__WHAT TO WORK ON__: Exactly repeat all the records below, omitting the images they hold.

Saved data entries

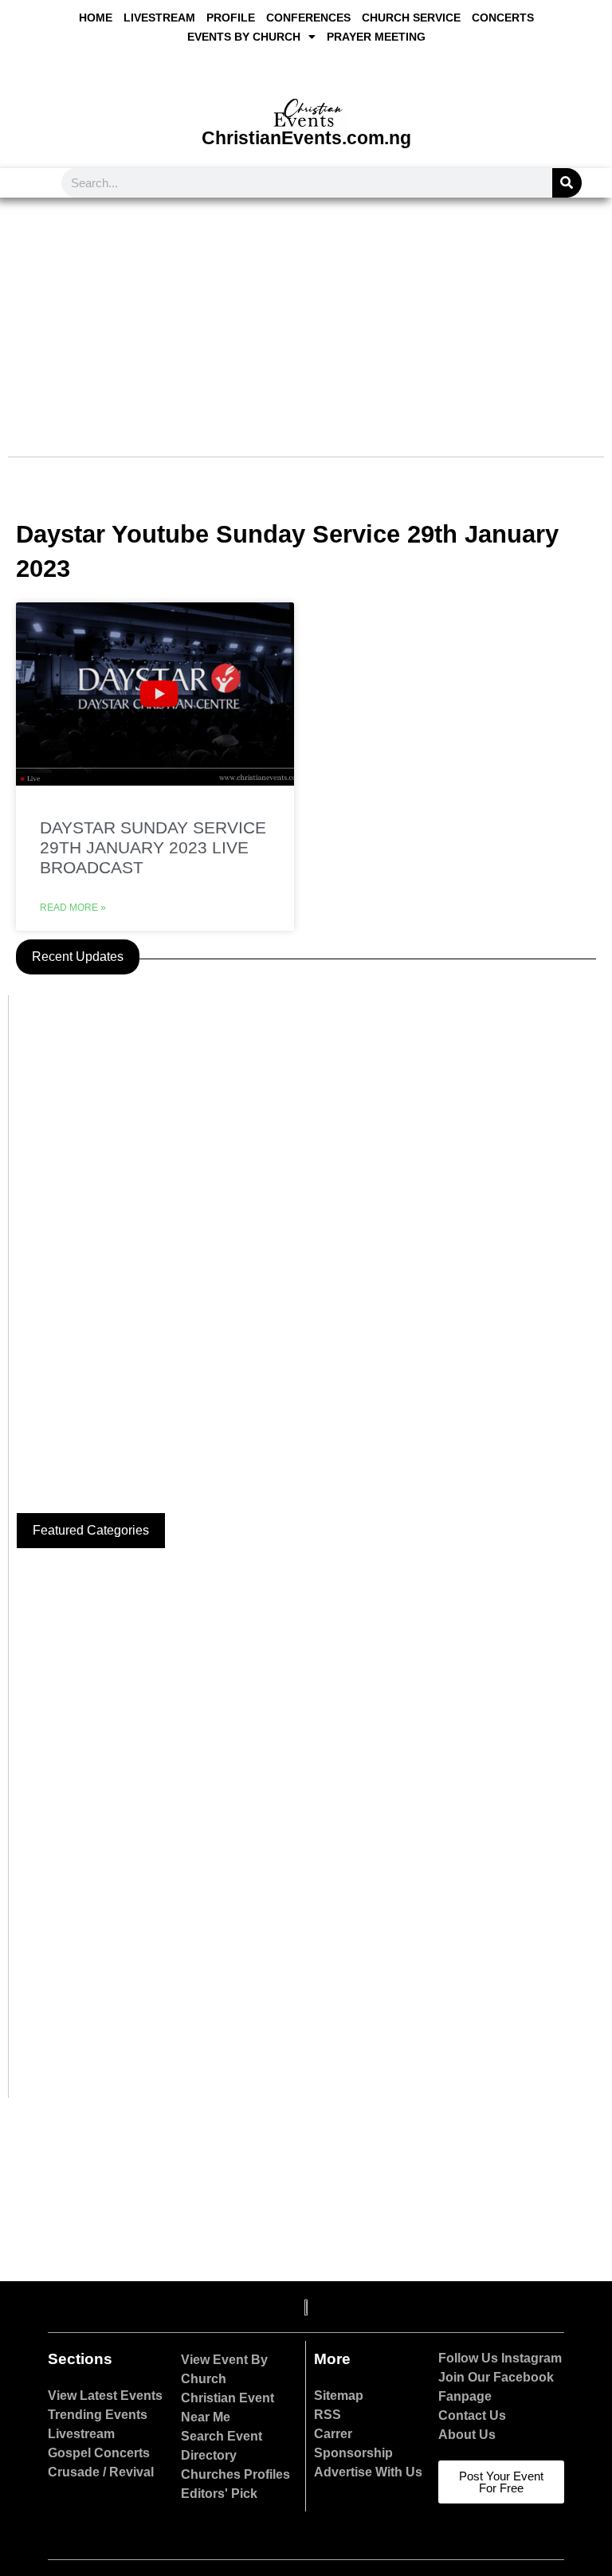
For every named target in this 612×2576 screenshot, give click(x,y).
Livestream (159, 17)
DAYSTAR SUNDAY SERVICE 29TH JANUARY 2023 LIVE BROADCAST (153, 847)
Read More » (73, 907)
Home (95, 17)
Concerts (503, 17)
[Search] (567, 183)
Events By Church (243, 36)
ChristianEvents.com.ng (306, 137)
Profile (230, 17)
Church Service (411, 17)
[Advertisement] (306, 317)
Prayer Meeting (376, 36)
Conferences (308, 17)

__OUTPUT FOR THIS EXERCISE__:
For every named target in this 612×2576 screenshot, give click(x,y).
Livestream (159, 17)
DAYSTAR SUNDAY SERVICE 29TH JANUARY 2023 LIVE BROADCAST (153, 847)
Read More » (73, 907)
Home (95, 17)
Concerts (503, 17)
[Search] (567, 183)
Events By Church (243, 36)
ChristianEvents.com.ng (306, 137)
Profile (230, 17)
Church Service (411, 17)
[Advertisement] (306, 317)
Prayer Meeting (376, 36)
Conferences (308, 17)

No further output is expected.